If they imagine how it could be used they can see it being used against their perfectly innocent—and indeed, entirely desirable—acts of touching a child in order to comfort them. I do not want that to be the position. I would therefore like to see something stronger and clearer in the clause. There are various ways of achieving that. I am attracted by what the noble Lord, Lord Thomas of Gresford, said. That leads us to some extent in the right direction.

I am even more attracted by the direction indicated by Amendment No. 400 in the name of the noble Lord, Lord Northbourne, which makes it clear that sexual touching is intended to lead to the sexual arousal of one party or another and is not just sexual because touching a child or a member of the opposite sex always has a sexual element or because they are touching a part of the body that is considered sexual.

I understand that it is a difficult area, but as a man of plain English as opposed to a lawyer I find Clause 80 frightening. I can see it putting me off becoming involved in any profession where I might have to touch children to do the best by them. I can see why the noble Lord, Lord Northbourne, feels the same. We should be careful of going down that road. There is an evil further down it. We should not cut off children from the love and support of which touching can be an essential part merely because we are frightened of what happens if one goes too far down that road.

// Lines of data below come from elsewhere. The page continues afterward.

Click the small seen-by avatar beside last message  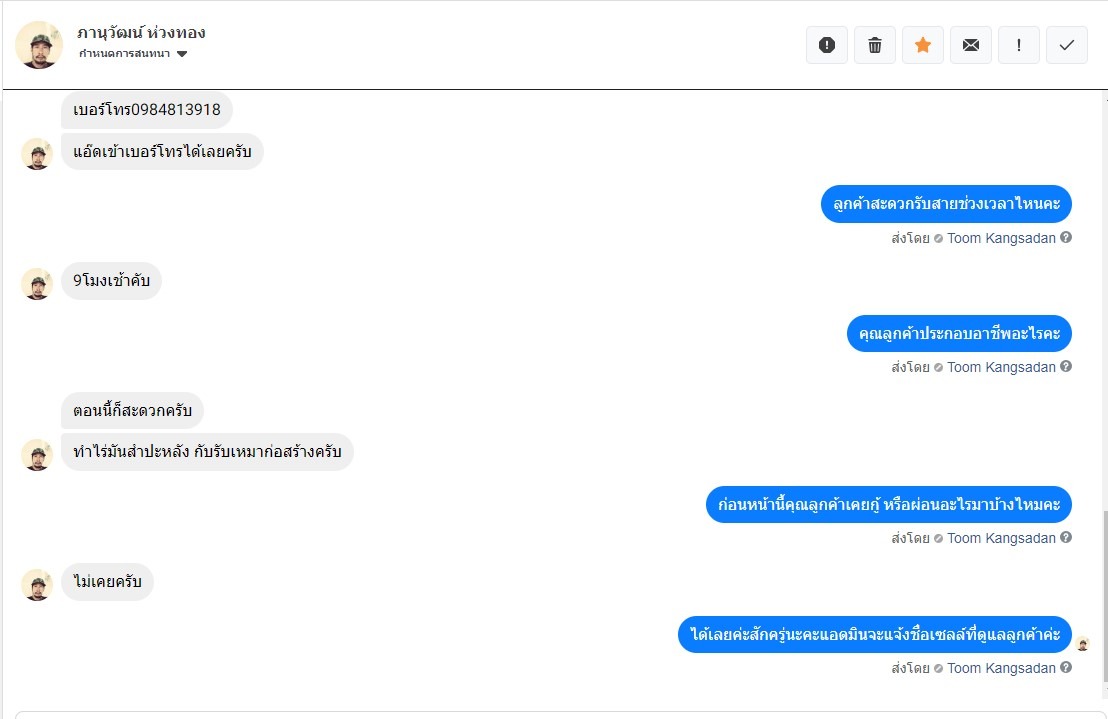[1083, 644]
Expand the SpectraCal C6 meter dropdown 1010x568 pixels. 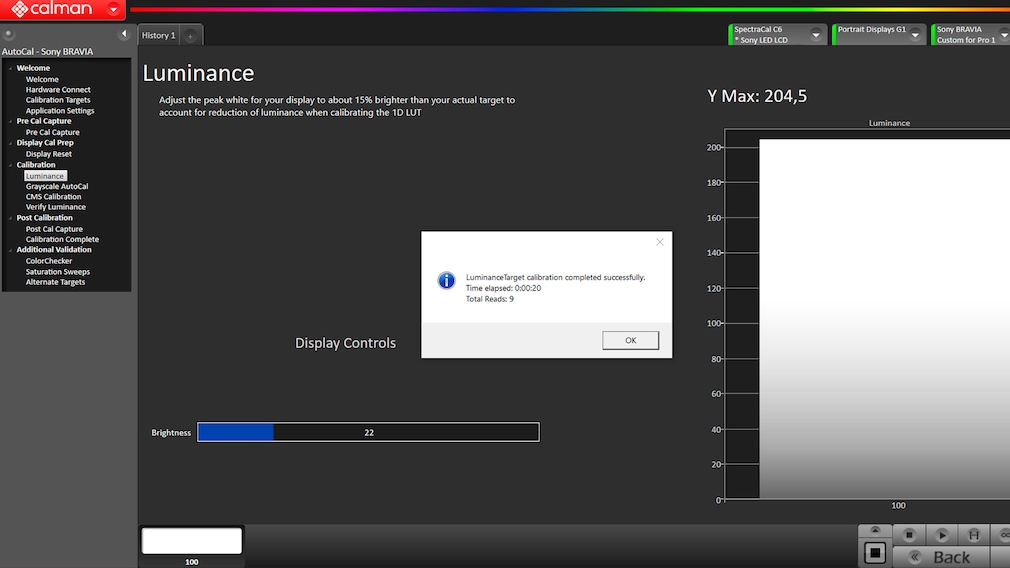pos(816,35)
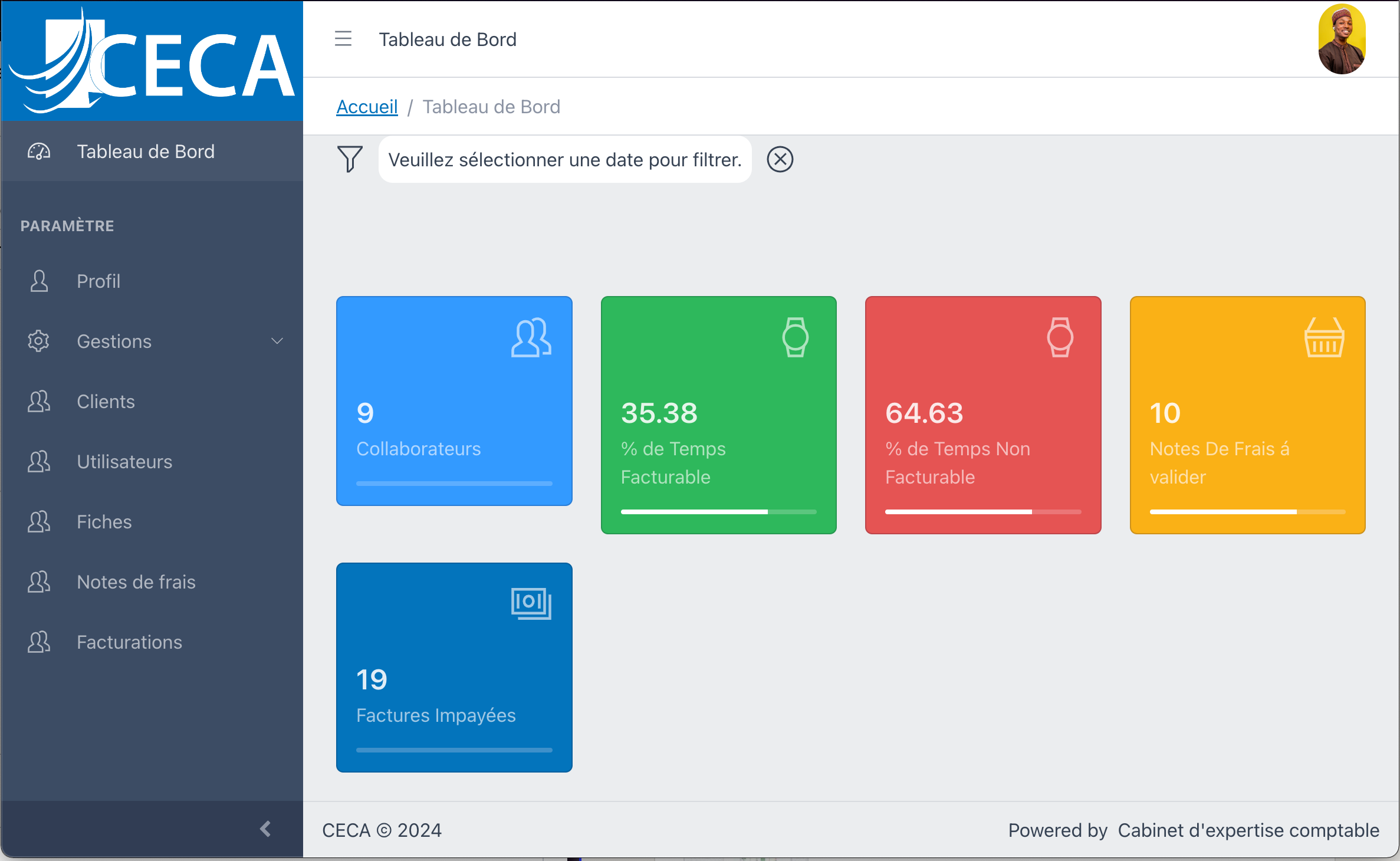Expand the Gestions submenu chevron
This screenshot has width=1400, height=861.
coord(277,341)
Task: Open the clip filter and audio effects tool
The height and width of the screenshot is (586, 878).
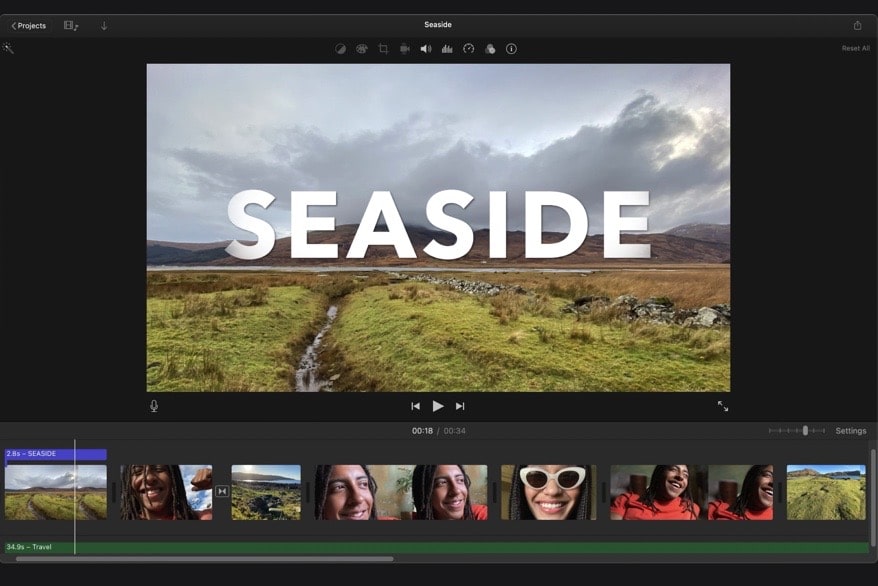Action: coord(490,49)
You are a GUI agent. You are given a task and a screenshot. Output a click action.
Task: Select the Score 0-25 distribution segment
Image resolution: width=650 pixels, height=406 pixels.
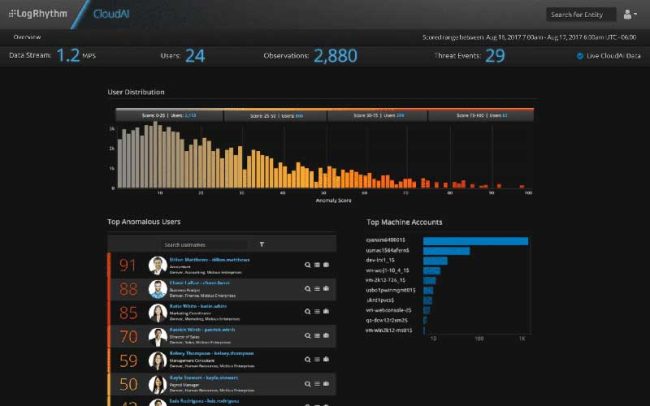pyautogui.click(x=167, y=115)
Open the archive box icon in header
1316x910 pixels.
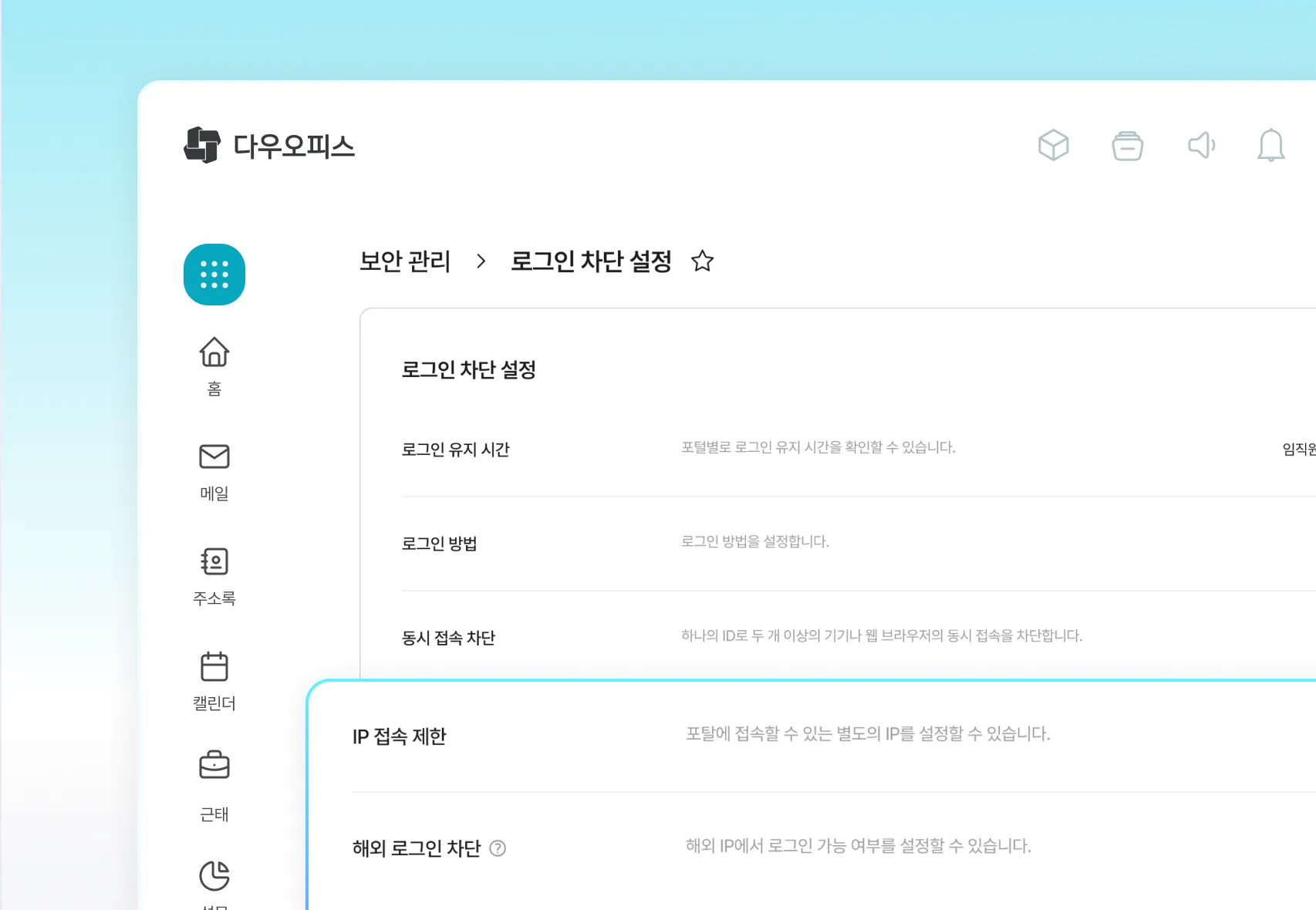pos(1127,145)
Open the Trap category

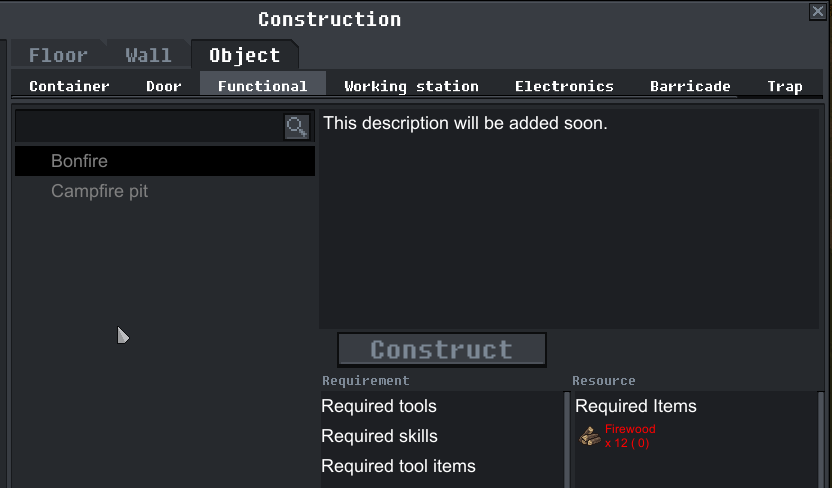pyautogui.click(x=785, y=86)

Lord Monson: I had not intended to take part in the debate on this group of amendments, but my noble friend Lord Northbourne made such a good argument that I felt I must rise to support him. I would go even further than the noble Lord, Lord Lucas. The late Auberon Waugh wrote a great deal of good sense on this sort of thing. He must have been 10 or 11 years younger than me, but like me he was at school before the 1960s. Before the 1960s it was quite common in boys' prep schools and public schools to find masters who patted boys on the knee.

In retrospect they were obviously repressed homosexuals, but they were often extremely good masters and they did not do any harm. That is the point. That is why I believe that Amendment No. 403B is the crucial amendment in the group. If it does not cause harm to the child, it should not be an offence. It did not harm any of us; they would not have dreamt of going any further than patting boys on the knee. We laughed about it between ourselves, but that was all. I make no comment on the other amendments in the group, but I think that Amendment No. 403B is vital.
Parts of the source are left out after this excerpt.